Selected passage Block Start
The beauty of the Florida wild often leaves a nasty bite

The largest venomous snake in North America is the Eastern Diamondback Rattlesnake. It is commonly found in the Florida wild.

Many of Florida’s wild creatures occupy natural habitats, but some venture among people. In recent years, these encounters have become more prevalent due to human encroachment upon pristine territories.

For example, roaming animals sometimes “visit” private homes. In Fort Myers, a panther was discovered lounging on a front porch. Fortunately, it was not intimidated and departed by itself.

Birds of prey might react aggressively around humans. In a Jacksonville Beach neighborhood, six residents experienced owl attacks during the daytime, possibly from a nesting owl.

Similarly, at an Orlando golf club, nesting hawks terrorized golfers.

Sharks are certainly threatening. Volusia County leads the world in shark bites. New Smyrna Beach is the “shark attack capital” of the world. This beach draws crowds, which attract sharks. Surfers are most vulnerable.
Selected passage Block End
Information shown Block Start
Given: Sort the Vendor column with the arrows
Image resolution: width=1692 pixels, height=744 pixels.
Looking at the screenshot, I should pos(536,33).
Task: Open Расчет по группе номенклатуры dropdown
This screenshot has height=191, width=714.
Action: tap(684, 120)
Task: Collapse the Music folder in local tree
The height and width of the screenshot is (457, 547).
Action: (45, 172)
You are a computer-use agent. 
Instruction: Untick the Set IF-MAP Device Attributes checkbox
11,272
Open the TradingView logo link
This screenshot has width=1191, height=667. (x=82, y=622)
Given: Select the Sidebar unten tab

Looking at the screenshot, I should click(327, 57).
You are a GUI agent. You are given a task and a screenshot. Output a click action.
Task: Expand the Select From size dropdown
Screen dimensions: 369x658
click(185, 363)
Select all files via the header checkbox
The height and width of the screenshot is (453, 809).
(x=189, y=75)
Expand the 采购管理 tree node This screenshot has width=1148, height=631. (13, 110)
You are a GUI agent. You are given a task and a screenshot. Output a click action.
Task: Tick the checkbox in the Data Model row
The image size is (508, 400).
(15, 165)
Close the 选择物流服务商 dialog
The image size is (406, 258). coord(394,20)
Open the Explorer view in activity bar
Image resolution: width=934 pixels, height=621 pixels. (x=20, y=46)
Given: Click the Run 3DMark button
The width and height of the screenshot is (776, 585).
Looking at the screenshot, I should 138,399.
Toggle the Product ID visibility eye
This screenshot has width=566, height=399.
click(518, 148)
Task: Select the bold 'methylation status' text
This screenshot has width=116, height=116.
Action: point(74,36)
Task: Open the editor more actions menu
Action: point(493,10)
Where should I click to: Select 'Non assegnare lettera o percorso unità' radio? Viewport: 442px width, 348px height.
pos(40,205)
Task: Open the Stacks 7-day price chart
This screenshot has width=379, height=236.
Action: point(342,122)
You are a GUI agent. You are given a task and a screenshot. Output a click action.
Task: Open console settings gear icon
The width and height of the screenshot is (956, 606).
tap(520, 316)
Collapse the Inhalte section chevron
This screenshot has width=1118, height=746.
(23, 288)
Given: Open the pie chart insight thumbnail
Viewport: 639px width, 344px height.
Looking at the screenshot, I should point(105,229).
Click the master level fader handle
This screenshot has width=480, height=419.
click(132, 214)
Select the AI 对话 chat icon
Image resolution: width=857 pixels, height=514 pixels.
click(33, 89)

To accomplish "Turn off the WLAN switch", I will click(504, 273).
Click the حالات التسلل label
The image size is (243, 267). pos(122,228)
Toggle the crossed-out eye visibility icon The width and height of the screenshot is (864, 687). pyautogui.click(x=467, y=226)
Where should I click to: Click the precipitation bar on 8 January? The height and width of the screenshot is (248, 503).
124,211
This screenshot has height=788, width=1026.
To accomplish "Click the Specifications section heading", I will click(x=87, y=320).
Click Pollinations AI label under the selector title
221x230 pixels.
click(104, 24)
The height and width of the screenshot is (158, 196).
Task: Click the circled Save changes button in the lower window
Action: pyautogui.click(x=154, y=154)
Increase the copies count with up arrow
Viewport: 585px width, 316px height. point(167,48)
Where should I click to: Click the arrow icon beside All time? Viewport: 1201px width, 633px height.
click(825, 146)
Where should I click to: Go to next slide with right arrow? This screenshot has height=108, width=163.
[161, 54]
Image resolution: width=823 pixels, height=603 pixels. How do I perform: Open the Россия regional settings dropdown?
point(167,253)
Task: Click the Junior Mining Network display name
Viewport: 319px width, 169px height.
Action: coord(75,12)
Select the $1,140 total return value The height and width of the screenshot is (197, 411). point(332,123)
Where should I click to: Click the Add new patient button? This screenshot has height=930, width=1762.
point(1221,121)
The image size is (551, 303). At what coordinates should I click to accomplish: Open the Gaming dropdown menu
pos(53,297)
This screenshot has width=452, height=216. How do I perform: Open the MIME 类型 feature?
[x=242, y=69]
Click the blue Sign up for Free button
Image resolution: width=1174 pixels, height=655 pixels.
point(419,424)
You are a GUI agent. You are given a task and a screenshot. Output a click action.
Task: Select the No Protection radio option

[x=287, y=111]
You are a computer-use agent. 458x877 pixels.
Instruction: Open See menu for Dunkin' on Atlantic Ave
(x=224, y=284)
Information shown Block End
According to the Florida wildlife passage, why have encounters between people and wild creatures become more prevalent in recent years?

The passage attributes the rise to human encroachment on pristine territories. Although many of Florida's wild creatures occupy natural habitats, that encroachment has made encounters with people more prevalent in recent years.